International career^{‡}
- 2022: Jordan U17 / 4 / (0)
- 2024–2025: Jordan U20 / 9 / (0)
- 2025–: Jordan U23 / 3 / (1)

= Saleh Fraij =

Jordanian footballer

Saleh Mohammad Salman Fraij (صالح فريج; born 3 November 2006) is a Jordanian footballer who plays as a defensive midfielder for Jordanian Pro League club Al-Salt, on loan from Etihad.

==Club career==
===Early career===
Born in Sahab, Fraij began his career at Etihad and standing out through the club's ranks.

===Sahab===
Fraij joined Jordanian First Division League club Sahab for the 2024–25 season, as well as their under-19 squad.

===Etihad===
Fraij returned to Etihad for the 2025 Jordanian Third Division League season, and registered a goal in the club's 1-0 victory over Aqaba Sons Union Club at the round of 32.

====Al-Baqa'a (loan)====
On 19 January 2026, Fraij joined Jordanian Pro League club Al-Baqa'a for the remainder of the season.

==International career==
Fraij began his international career as a Jordan under-17 player. He scored the winning goal of the 2022 WAFF U-16 Championship final against Lebanon.

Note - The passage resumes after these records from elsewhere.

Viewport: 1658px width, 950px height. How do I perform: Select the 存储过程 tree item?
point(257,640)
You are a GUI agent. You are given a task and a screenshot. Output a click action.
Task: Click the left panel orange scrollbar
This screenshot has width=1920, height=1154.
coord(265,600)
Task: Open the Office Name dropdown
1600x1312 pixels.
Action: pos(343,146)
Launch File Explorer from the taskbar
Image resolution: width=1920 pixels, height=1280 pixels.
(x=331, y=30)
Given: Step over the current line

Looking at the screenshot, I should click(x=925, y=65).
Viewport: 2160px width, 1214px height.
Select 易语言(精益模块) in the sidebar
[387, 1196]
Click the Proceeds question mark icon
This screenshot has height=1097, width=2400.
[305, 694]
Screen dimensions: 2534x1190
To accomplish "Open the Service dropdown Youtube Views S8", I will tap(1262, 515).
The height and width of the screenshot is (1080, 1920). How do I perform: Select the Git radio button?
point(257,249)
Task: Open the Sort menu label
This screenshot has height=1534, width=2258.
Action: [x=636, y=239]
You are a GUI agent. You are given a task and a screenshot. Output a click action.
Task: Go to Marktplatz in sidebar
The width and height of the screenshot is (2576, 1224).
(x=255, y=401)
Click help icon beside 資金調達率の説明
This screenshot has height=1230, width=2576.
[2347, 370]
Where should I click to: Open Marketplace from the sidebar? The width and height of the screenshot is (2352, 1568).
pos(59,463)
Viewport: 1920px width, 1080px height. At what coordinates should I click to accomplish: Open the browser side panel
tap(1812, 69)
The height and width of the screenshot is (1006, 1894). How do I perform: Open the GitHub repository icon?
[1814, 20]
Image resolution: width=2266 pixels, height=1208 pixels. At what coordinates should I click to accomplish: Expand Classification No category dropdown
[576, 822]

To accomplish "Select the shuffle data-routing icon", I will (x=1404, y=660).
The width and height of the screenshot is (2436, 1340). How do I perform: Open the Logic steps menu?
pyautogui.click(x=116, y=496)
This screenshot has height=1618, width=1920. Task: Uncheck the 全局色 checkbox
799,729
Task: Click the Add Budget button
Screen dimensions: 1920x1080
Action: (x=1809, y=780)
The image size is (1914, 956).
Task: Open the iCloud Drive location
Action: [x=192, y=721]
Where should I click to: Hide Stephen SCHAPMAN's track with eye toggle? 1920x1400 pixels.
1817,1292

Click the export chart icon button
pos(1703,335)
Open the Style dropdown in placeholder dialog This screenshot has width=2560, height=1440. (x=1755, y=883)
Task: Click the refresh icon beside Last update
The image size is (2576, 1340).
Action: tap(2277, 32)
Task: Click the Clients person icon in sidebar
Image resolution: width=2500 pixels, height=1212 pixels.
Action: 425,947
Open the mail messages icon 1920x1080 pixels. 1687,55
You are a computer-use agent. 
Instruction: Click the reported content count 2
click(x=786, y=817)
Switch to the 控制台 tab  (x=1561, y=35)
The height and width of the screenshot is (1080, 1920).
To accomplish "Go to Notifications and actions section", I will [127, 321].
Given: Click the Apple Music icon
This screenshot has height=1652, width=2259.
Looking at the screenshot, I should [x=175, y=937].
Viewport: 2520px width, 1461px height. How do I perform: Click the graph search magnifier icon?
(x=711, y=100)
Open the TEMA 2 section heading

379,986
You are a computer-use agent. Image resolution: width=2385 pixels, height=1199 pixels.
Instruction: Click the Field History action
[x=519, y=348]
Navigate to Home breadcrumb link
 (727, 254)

Fraij also represented the under-20 in 2023, where he participated in a youth camp between October 8 and 17, in the Turkish city of Antalya. On 18 January 2025, he would get called up to the team for the U20 Challenge Series and the 2025 AFC U-20 Asian Cup.

On 15 May 2025, Fraij was called up to the Jordan Jordan under-23 team for a training camp held in Tunisia. On 23 December 2025, Fraij was called up to the 2026 AFC U-23 Asian Cup, participating in two of the four matches.